# [Exercise objective]
Repeat the items from the start through the line containing "Action: click(x=349, y=361)", inclusive, switching "footer" to "bottom strip" and leaving everything else unchanged.

Records for locating described items
------------------------------------------------------------

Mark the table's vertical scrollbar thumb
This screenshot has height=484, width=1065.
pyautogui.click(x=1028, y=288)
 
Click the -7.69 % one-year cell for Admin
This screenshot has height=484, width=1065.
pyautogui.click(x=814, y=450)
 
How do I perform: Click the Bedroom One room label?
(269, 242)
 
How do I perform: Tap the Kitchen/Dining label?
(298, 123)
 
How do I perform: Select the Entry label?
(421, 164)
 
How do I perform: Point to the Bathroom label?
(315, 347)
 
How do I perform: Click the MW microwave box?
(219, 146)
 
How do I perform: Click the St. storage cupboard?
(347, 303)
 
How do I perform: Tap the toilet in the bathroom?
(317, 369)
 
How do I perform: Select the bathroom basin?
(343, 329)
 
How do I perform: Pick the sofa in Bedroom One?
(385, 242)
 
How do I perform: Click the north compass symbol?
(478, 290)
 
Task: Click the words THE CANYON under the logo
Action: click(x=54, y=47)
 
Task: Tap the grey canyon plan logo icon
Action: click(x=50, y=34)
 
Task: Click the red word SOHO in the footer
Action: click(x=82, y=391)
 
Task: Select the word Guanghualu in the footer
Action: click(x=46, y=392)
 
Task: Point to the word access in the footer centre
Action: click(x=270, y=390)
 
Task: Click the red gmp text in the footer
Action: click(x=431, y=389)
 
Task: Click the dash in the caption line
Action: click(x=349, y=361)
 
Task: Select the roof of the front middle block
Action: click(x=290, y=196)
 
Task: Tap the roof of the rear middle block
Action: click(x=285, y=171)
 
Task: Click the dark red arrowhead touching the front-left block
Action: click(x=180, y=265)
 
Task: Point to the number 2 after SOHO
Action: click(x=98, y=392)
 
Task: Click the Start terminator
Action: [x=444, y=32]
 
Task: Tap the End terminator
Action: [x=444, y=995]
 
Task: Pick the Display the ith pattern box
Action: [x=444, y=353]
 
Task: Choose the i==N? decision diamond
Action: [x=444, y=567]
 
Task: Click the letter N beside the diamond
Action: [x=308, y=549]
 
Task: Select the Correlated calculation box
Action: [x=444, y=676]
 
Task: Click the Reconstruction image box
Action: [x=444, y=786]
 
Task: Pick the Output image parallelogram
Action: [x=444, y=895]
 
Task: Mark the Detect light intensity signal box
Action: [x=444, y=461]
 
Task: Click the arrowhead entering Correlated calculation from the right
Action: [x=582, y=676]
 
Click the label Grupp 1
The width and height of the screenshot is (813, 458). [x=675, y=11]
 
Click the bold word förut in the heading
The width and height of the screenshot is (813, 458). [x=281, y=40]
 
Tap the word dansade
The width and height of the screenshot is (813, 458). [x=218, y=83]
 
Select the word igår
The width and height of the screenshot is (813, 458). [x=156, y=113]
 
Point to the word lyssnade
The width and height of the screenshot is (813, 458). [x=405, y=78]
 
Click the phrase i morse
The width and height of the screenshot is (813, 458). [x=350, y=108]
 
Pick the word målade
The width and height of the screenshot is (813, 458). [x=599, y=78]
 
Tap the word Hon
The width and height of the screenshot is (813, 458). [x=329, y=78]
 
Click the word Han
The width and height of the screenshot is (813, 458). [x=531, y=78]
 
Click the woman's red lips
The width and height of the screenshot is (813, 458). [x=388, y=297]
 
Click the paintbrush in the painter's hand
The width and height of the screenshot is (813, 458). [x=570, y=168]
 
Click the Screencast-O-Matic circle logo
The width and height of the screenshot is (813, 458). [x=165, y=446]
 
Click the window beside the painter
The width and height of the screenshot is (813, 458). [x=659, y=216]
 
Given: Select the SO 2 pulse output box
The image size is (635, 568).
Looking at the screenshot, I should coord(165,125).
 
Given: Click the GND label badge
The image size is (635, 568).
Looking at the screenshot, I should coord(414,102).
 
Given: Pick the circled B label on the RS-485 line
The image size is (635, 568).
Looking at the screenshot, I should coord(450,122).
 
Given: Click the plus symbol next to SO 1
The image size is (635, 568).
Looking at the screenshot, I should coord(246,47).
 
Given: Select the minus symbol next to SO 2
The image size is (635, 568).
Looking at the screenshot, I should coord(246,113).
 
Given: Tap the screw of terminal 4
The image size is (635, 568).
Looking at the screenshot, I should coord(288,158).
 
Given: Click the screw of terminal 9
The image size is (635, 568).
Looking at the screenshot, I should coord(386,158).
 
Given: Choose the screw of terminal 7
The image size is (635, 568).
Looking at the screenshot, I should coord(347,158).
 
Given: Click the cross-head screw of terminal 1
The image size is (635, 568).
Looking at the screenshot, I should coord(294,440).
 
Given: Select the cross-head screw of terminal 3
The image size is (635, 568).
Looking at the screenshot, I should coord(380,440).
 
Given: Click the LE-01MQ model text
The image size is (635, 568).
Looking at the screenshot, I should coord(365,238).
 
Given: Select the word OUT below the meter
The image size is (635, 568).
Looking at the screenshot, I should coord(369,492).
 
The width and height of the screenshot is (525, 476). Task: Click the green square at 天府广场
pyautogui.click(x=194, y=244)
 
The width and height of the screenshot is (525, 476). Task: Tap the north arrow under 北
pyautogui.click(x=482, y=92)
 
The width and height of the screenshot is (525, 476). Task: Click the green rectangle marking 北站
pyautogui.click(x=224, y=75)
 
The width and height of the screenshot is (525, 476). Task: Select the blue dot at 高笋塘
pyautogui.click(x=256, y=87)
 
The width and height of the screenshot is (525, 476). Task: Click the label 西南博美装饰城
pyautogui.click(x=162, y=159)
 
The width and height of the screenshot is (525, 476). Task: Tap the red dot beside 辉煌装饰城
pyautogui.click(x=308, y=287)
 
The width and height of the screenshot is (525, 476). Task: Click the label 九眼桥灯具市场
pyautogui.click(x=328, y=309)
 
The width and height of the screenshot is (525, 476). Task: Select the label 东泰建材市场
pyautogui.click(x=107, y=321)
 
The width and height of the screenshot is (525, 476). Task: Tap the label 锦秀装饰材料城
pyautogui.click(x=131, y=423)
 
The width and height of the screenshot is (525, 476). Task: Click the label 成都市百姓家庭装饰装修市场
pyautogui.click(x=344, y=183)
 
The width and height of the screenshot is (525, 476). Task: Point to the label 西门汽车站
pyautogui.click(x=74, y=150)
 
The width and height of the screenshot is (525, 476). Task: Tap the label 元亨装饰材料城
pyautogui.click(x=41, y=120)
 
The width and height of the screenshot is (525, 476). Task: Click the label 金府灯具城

------------------------------------------------------------

# [Reply]
Mark the table's vertical scrollbar thumb
This screenshot has height=484, width=1065.
pyautogui.click(x=1028, y=288)
 
Click the -7.69 % one-year cell for Admin
This screenshot has height=484, width=1065.
pyautogui.click(x=814, y=450)
 
How do I perform: Click the Bedroom One room label?
(269, 242)
 
How do I perform: Tap the Kitchen/Dining label?
(298, 123)
 
How do I perform: Select the Entry label?
(421, 164)
 
How do I perform: Point to the Bathroom label?
(315, 347)
 
How do I perform: Click the MW microwave box?
(219, 146)
 
How do I perform: Click the St. storage cupboard?
(347, 303)
 
How do I perform: Tap the toilet in the bathroom?
(317, 369)
 
How do I perform: Select the bathroom basin?
(343, 329)
 
How do I perform: Pick the sofa in Bedroom One?
(385, 242)
 
How do I perform: Click the north compass symbol?
(478, 290)
 
Task: Click the words THE CANYON under the logo
Action: click(x=54, y=47)
 
Task: Tap the grey canyon plan logo icon
Action: click(x=50, y=34)
 
Task: Click the red word SOHO in the bottom strip
Action: click(x=82, y=391)
 
Task: Select the word Guanghualu in the bottom strip
Action: click(x=46, y=392)
 
Task: Point to the word access in the bottom strip centre
Action: click(x=270, y=390)
 
Task: Click the red gmp text in the bottom strip
Action: click(x=431, y=389)
 
Task: Click the dash in the caption line
Action: click(x=349, y=361)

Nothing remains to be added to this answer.